> [What you should do]:
The records that follow are to be reproduced verbatim.

> [Provided records]:
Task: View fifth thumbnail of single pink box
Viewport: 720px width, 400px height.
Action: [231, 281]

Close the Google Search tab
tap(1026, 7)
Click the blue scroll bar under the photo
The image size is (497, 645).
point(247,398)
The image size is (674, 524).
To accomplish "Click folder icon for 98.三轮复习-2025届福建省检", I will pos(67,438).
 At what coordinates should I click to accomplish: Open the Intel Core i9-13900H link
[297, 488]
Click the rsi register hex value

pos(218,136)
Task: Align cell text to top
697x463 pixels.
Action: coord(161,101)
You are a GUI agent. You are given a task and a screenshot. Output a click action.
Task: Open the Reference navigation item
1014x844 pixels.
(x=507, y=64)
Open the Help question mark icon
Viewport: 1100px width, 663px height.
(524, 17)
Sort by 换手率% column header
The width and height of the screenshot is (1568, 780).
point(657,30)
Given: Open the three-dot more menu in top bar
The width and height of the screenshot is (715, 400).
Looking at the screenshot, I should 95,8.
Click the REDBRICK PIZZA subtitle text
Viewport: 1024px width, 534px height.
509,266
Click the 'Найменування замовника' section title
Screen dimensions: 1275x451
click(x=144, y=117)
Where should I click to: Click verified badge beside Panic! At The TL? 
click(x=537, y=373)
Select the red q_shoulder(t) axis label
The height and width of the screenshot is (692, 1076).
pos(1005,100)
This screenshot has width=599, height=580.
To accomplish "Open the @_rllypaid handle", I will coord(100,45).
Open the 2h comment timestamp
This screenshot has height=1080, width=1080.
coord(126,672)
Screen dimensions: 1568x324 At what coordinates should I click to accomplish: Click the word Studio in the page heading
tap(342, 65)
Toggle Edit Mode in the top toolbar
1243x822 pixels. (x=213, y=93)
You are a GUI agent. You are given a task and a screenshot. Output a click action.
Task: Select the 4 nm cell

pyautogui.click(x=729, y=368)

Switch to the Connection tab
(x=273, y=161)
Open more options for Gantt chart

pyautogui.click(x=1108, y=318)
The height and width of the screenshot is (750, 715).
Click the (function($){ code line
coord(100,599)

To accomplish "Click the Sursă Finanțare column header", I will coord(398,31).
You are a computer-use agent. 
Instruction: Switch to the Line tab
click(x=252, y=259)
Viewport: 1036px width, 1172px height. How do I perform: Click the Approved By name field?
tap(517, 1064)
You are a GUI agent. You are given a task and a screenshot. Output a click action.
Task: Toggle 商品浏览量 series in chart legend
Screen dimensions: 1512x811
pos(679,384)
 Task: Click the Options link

> [Written solution]:
Task: View fifth thumbnail of single pink box
Viewport: 720px width, 400px height.
Action: [231, 281]

Close the Google Search tab
tap(1026, 7)
Click the blue scroll bar under the photo
The image size is (497, 645).
point(247,398)
The image size is (674, 524).
To accomplish "Click folder icon for 98.三轮复习-2025届福建省检", I will pos(67,438).
 At what coordinates should I click to accomplish: Open the Intel Core i9-13900H link
[297, 488]
Click the rsi register hex value

pos(218,136)
Task: Align cell text to top
697x463 pixels.
Action: coord(161,101)
You are a GUI agent. You are given a task and a screenshot. Output a click action.
Task: Open the Reference navigation item
1014x844 pixels.
(x=507, y=64)
Open the Help question mark icon
Viewport: 1100px width, 663px height.
(524, 17)
Sort by 换手率% column header
The width and height of the screenshot is (1568, 780).
point(657,30)
Given: Open the three-dot more menu in top bar
The width and height of the screenshot is (715, 400).
Looking at the screenshot, I should 95,8.
Click the REDBRICK PIZZA subtitle text
Viewport: 1024px width, 534px height.
509,266
Click the 'Найменування замовника' section title
Screen dimensions: 1275x451
click(x=144, y=117)
Where should I click to: Click verified badge beside Panic! At The TL? 
click(x=537, y=373)
Select the red q_shoulder(t) axis label
The height and width of the screenshot is (692, 1076).
pos(1005,100)
This screenshot has width=599, height=580.
To accomplish "Open the @_rllypaid handle", I will coord(100,45).
Open the 2h comment timestamp
This screenshot has height=1080, width=1080.
coord(126,672)
Screen dimensions: 1568x324 At what coordinates should I click to accomplish: Click the word Studio in the page heading
tap(342, 65)
Toggle Edit Mode in the top toolbar
1243x822 pixels. (x=213, y=93)
You are a GUI agent. You are given a task and a screenshot. Output a click action.
Task: Select the 4 nm cell

pyautogui.click(x=729, y=368)

Switch to the Connection tab
(x=273, y=161)
Open more options for Gantt chart

pyautogui.click(x=1108, y=318)
The height and width of the screenshot is (750, 715).
Click the (function($){ code line
coord(100,599)

To accomplish "Click the Sursă Finanțare column header", I will coord(398,31).
You are a computer-use agent. 
Instruction: Switch to the Line tab
click(x=252, y=259)
Viewport: 1036px width, 1172px height. How do I perform: Click the Approved By name field?
tap(517, 1064)
You are a GUI agent. You are given a task and a screenshot. Output a click action.
Task: Toggle 商品浏览量 series in chart legend
Screen dimensions: 1512x811
pos(679,384)
 Task: Click the Options link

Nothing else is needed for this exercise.